— EXERCISE DESCRIPTION —
What is needed here is an exact repetition of the records below, beginning at the line that has "At what coordinates should I click to accomplish: Expand" and stopping after the line that has "Click the 11:28".

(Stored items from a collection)
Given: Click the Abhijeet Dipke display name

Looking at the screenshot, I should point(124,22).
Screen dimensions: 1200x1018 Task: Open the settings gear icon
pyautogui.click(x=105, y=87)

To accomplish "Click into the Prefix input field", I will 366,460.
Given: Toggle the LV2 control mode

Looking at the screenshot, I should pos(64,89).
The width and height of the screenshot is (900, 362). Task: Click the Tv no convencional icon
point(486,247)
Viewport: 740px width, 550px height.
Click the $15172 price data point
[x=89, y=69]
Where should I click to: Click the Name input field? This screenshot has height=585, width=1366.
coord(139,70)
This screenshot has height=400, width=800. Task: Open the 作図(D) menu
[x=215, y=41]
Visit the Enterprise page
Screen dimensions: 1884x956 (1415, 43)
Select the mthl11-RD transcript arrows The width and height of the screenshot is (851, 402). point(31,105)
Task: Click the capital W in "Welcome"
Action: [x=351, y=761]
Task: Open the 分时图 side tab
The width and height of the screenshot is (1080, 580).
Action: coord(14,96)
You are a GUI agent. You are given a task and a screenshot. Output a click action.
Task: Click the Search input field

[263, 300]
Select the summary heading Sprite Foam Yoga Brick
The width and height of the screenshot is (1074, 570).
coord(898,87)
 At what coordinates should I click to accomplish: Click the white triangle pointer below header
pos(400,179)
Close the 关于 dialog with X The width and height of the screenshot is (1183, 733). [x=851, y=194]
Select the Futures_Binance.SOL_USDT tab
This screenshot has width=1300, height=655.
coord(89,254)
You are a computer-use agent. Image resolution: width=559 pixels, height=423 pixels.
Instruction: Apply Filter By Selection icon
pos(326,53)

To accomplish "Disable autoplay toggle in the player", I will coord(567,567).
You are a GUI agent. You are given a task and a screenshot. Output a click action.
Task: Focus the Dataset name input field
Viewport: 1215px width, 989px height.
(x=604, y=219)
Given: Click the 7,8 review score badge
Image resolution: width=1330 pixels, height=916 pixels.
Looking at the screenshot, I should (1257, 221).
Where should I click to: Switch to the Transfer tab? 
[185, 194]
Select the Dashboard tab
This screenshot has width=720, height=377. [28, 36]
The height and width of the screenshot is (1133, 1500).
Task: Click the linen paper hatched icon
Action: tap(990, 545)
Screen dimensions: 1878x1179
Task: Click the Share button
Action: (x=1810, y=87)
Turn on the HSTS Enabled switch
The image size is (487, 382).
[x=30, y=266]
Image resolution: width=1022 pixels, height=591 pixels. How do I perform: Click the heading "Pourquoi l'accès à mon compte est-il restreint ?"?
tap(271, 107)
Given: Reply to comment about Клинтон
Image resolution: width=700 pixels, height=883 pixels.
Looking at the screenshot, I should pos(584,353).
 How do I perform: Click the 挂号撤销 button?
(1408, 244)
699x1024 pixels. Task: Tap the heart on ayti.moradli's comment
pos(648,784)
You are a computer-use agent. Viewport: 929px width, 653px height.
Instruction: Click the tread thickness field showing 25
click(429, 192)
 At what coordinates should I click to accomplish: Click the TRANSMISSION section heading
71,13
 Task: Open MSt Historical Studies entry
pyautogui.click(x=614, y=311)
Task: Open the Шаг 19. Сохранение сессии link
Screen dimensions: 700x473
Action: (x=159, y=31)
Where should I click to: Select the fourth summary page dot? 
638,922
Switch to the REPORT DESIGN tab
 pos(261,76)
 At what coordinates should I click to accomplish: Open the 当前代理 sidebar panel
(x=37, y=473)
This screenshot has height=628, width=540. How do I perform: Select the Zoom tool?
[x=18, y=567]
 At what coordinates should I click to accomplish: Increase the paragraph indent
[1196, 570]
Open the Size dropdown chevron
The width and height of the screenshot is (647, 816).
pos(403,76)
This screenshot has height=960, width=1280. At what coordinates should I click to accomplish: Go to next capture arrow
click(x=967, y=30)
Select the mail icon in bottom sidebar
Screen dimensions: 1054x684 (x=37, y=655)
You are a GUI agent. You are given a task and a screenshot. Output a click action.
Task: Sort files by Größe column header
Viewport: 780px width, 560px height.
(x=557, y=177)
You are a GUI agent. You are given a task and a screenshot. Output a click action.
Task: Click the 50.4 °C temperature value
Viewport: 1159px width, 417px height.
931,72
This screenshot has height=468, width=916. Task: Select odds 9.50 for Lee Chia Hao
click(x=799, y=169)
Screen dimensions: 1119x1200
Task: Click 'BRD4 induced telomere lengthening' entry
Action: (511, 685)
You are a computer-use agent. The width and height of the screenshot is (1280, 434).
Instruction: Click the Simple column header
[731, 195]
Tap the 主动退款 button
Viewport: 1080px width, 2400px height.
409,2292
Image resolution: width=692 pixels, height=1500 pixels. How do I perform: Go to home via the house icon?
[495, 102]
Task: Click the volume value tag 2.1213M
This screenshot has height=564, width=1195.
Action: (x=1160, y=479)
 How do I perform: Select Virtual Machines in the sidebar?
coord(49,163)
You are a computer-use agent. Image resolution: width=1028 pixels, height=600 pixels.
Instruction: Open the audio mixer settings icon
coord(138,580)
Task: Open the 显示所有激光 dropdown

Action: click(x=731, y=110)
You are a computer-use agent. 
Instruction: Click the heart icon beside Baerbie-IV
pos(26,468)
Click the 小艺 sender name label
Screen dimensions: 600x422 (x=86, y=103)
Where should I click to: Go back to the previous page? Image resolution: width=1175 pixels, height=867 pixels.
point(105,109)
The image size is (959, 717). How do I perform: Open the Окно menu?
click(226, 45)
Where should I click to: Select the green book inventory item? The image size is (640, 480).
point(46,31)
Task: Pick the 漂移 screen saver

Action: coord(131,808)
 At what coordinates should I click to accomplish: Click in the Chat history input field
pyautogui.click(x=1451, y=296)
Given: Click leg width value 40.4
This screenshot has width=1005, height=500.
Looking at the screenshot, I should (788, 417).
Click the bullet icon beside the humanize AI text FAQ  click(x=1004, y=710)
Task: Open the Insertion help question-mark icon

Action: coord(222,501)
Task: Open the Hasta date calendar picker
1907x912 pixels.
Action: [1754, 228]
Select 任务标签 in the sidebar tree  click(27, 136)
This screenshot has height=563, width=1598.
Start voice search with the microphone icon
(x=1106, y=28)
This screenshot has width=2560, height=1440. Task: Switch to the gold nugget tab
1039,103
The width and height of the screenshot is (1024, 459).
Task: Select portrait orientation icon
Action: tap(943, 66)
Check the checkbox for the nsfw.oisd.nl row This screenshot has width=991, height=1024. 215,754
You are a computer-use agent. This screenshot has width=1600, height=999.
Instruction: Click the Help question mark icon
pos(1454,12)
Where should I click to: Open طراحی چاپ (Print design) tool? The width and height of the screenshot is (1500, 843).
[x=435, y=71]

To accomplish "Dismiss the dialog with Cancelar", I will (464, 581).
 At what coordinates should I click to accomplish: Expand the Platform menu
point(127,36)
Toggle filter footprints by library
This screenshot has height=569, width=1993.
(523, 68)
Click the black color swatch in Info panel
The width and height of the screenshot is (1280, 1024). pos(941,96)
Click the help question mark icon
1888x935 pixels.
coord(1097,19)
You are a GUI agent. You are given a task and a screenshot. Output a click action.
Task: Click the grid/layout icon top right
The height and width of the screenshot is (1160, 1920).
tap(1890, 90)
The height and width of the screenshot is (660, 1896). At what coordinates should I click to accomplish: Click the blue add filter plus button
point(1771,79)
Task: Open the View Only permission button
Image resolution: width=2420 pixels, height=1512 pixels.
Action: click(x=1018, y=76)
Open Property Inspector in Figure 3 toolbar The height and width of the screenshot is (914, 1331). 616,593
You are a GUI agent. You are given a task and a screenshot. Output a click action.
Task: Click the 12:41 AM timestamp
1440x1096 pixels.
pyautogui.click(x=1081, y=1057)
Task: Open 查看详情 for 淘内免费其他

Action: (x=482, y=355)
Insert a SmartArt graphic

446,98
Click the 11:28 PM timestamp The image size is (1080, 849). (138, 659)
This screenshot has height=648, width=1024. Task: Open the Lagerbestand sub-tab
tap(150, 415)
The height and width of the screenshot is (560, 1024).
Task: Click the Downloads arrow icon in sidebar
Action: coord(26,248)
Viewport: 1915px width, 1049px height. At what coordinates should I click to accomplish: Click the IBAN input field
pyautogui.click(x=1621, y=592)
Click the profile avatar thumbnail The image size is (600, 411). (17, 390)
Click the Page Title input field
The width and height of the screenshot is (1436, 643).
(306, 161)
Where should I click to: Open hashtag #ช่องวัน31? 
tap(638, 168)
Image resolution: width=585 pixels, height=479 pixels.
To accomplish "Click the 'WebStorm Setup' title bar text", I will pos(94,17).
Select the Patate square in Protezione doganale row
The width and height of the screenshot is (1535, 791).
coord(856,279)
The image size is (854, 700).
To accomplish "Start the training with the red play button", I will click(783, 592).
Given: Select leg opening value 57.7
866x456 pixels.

— REPLY —
 At what coordinates should I click to accomplish: Expand the Platform menu
point(127,36)
Toggle filter footprints by library
This screenshot has height=569, width=1993.
(523, 68)
Click the black color swatch in Info panel
The width and height of the screenshot is (1280, 1024). pos(941,96)
Click the help question mark icon
1888x935 pixels.
coord(1097,19)
You are a GUI agent. You are given a task and a screenshot. Output a click action.
Task: Click the grid/layout icon top right
The height and width of the screenshot is (1160, 1920).
tap(1890, 90)
The height and width of the screenshot is (660, 1896). At what coordinates should I click to accomplish: Click the blue add filter plus button
point(1771,79)
Task: Open the View Only permission button
Image resolution: width=2420 pixels, height=1512 pixels.
Action: click(x=1018, y=76)
Open Property Inspector in Figure 3 toolbar The height and width of the screenshot is (914, 1331). 616,593
You are a GUI agent. You are given a task and a screenshot. Output a click action.
Task: Click the 12:41 AM timestamp
1440x1096 pixels.
pyautogui.click(x=1081, y=1057)
Task: Open 查看详情 for 淘内免费其他

Action: (x=482, y=355)
Insert a SmartArt graphic

446,98
Click the 11:28 PM timestamp The image size is (1080, 849). (138, 659)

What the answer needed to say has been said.